Stored items:
════════════════

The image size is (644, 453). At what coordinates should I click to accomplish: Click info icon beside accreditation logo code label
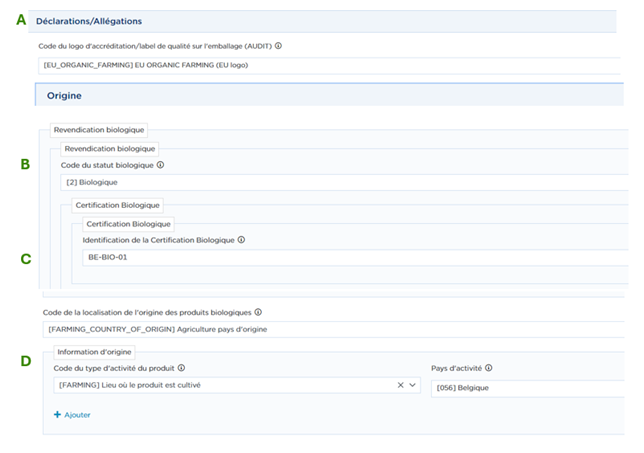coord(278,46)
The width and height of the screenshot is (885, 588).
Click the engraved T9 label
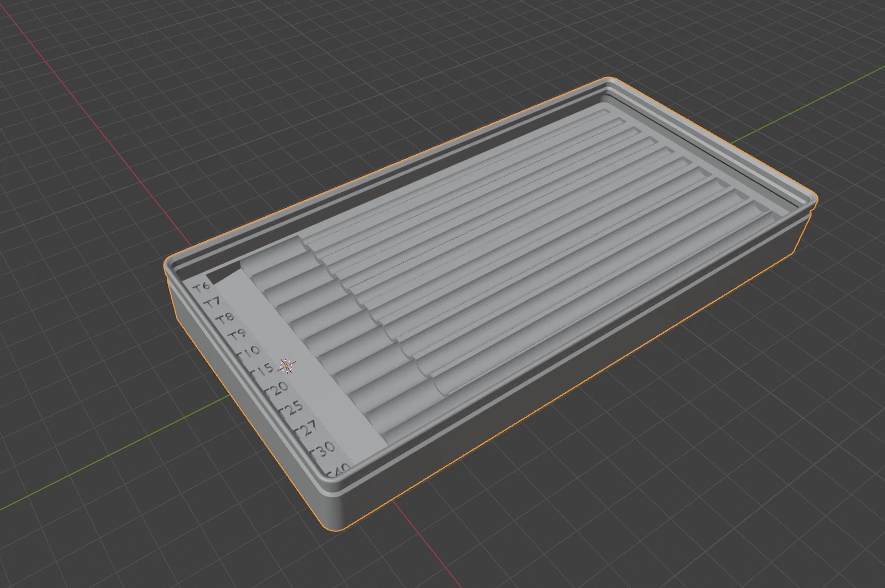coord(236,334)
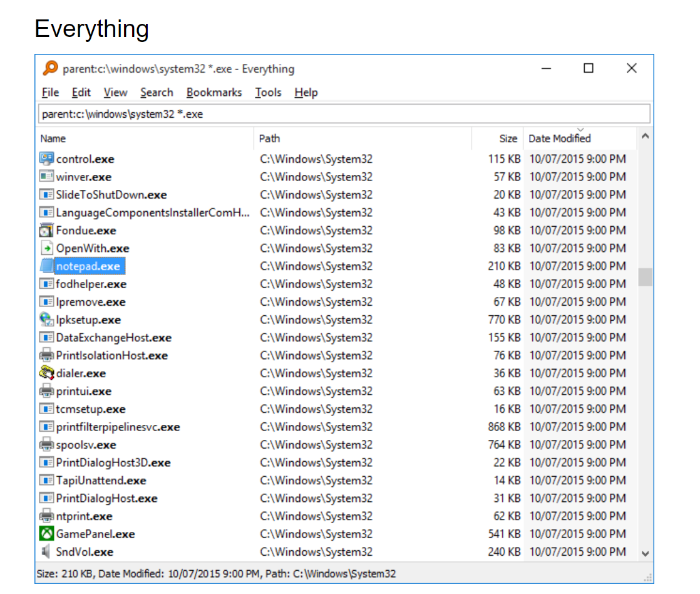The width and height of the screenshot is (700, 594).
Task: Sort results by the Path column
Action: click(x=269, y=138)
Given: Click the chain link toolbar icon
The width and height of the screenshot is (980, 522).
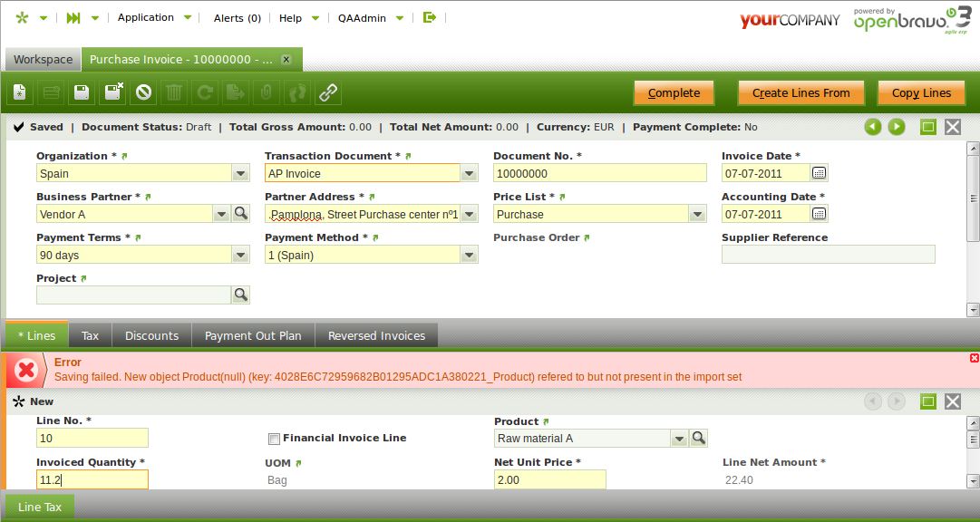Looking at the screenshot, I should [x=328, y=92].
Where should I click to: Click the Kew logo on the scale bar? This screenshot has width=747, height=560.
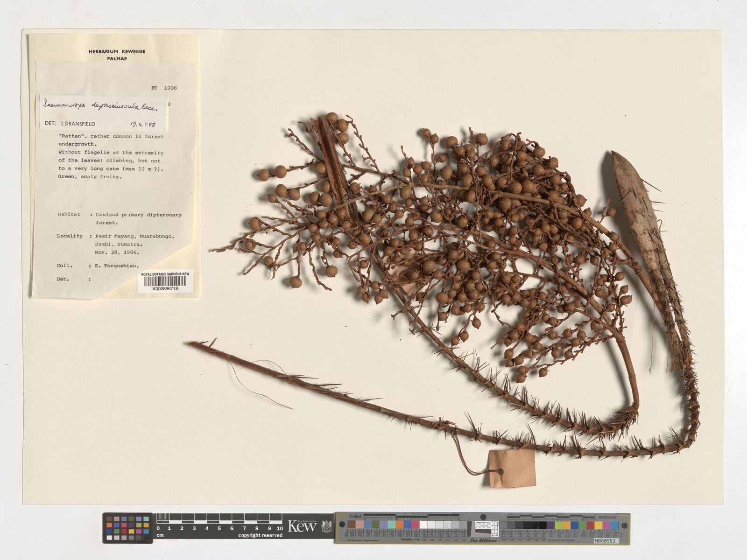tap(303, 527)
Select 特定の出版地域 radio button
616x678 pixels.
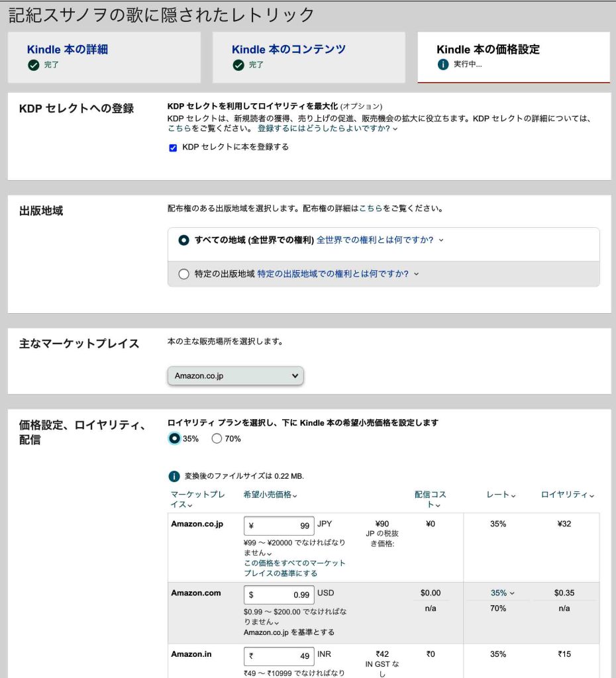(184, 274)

════════════════

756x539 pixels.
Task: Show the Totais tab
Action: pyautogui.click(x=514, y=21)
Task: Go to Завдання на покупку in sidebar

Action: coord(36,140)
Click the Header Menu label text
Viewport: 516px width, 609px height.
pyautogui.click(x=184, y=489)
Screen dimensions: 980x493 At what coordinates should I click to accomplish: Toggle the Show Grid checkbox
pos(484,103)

════════════════

TRY IT: Transcribe only the lines above that start at the line containing "The image size" and end at the line containing "The width and height of the screenshot is (885, 588).". Omit pictures.

ANSWER FOR THE TASK:
The image size is (644, 453). At what coordinates should I click to accomplish: Click info icon beside accreditation logo code label
coord(278,46)
The width and height of the screenshot is (885, 588).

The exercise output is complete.